Likewise, there have been many straight allies in the struggle for LGBTQ+ rights. But I’m going to point out one in particular today who has had a profound impact on the movement. This is Jeanne Manford, a soft-spoken elementary school teacher from Queens, New York. Her out gay son Morty was a co-founder of the group Gay Activists Alliance, which was a group advocating for LGBTQ+ justice in the early seventies. When she found out that Morty had been severely beaten by the president of the firefighter’s union at a demonstration in 1972, Jeanne fired off a letter in support of gay activism to the New York Post that got some notice. No parent had ever written such a letter before that was published in a major newspaper.

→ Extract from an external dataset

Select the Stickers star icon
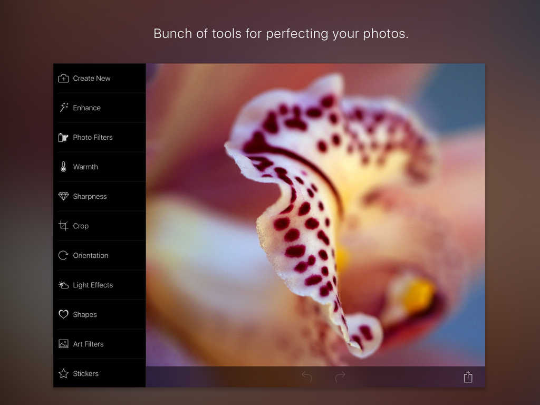This screenshot has height=405, width=540. point(63,373)
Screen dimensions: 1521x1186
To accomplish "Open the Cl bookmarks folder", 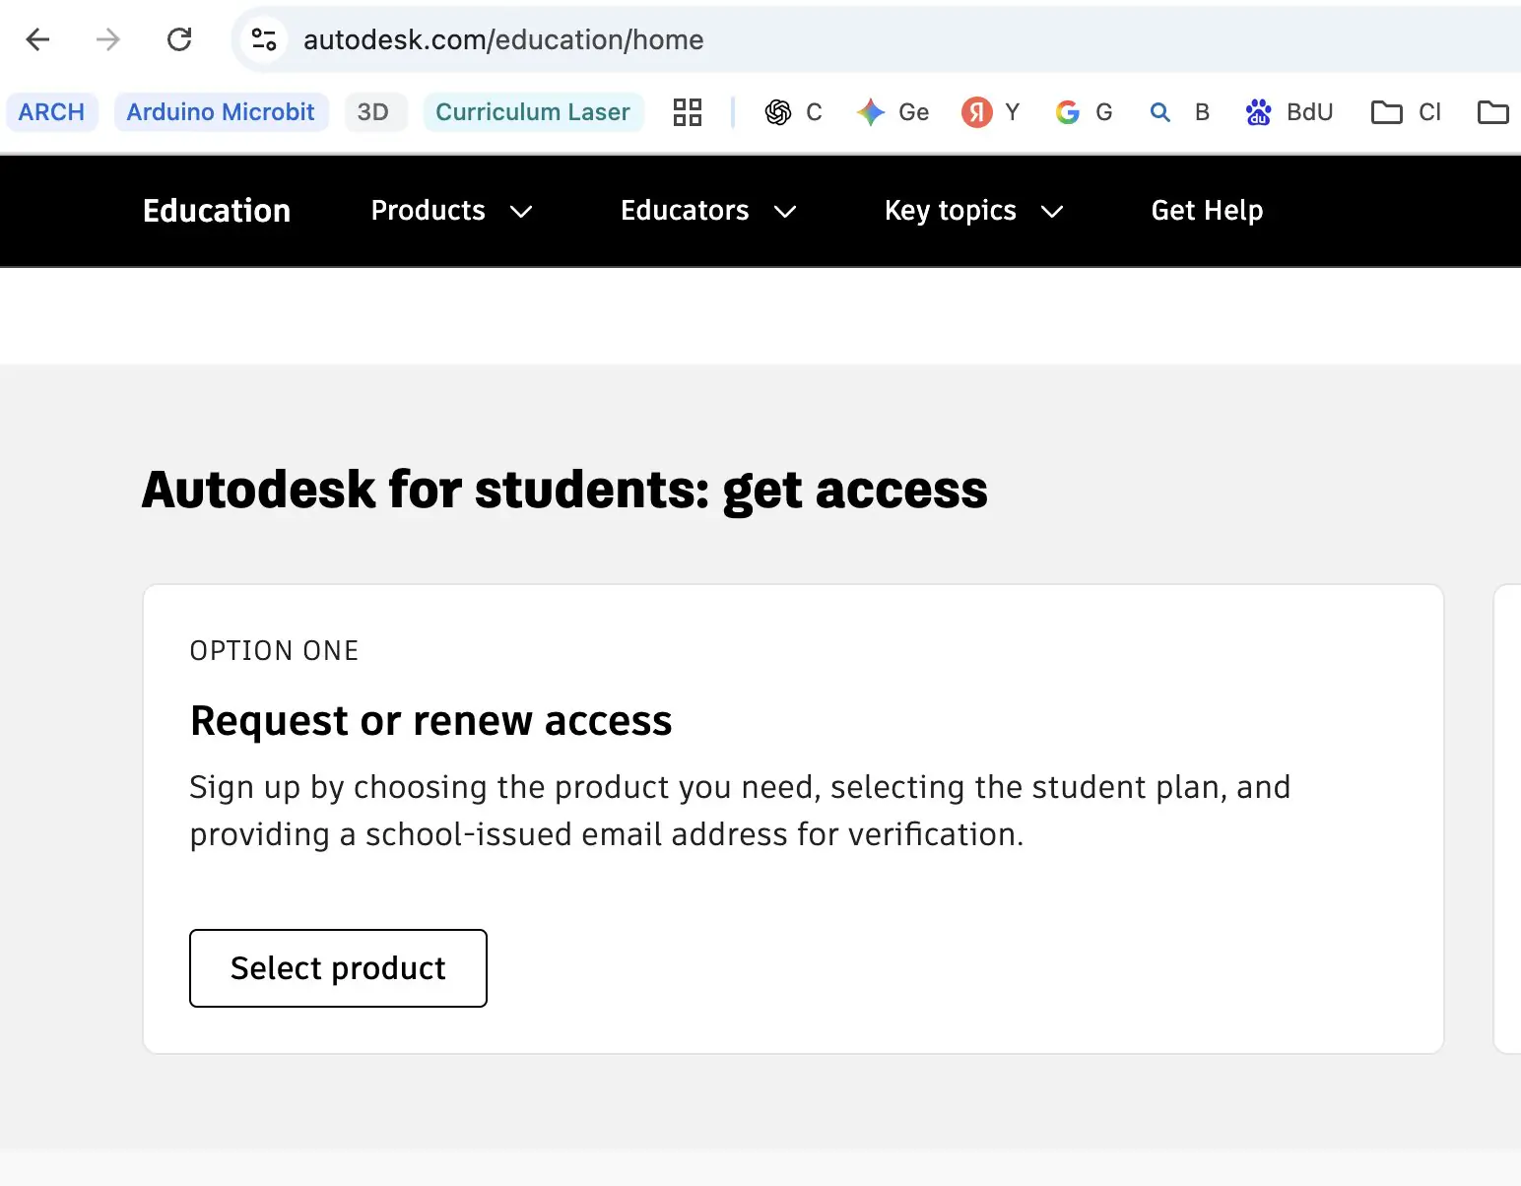I will 1405,111.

Later that year, Morty asked his mom if she would march with him in the Christopher Street Liberation Day March, which was a precursor to New York’s Gay Pride March. She said yes, and she carried a sign that said, “Parents of Gays: Unite in Support of Our Children.” She started something. The next year, there was a whole contingent of parents who marched with her.
That year, 1973, she and her husband Jules gathered a group of 20 people in the basement of a Methodist church in Greenwich Village. They formed a group that they called POG—Parents of Gays—that advocated for their gay children and participated in activism. More people joined, and groups began forming across the country. Eventually changing their name to Parents and Friends of Lesbians and Gays, or PFLAG, the group has become the cornerstone of the ally movement in the struggle for LGBTQ+ justice. If you want to learn how to be a better ally, there is no better place to go for information.
With their over 50 years of experience, PFLAG has learned that allies come in all shapes and sizes, but they have four core characteristics:
Allies want to learn. Allies are people who recognize they don’t know all that can be known on LGBTQ+ issues or about all the experiences of people who are LGBTQ+, but they want to understand more.
Allies address their barriers. They may have to grapple with some roadblocks to being openly and actively supportive of people who are LGBTQ+, and they’re willing to take on the challenge.
Allies are people who know that support comes in many forms. It can mean something super-public (think covering yourself in rainbow glitter and heading to a Pride celebration with a sign reading, “PROUD ALLY”). But it can also mean expressing support in more personal ways through the language we use, conversations we choose to have, and signals that we send. True allies know that all aspects of allyship are important, effective, and should be valued equally.
Allies are diverse. Allies are people who know that there’s no one way to be an ally, and that everyone gets to adopt the term in a different way…and that’s ok.
Friends, there is a lot of doom and gloom in the world, and things can seem pretty hopeless. But God offers us the powerful promise that we do not have to be bound to the fears of an uncertain future. We do not have to wallow in our despair alone. We can stand tall and link arms and march and sing until we wear out our shoes and our voices. As allies, we can help bring the scattered sheep home…and spread around some rainbow glitter while we’re at it. Amen.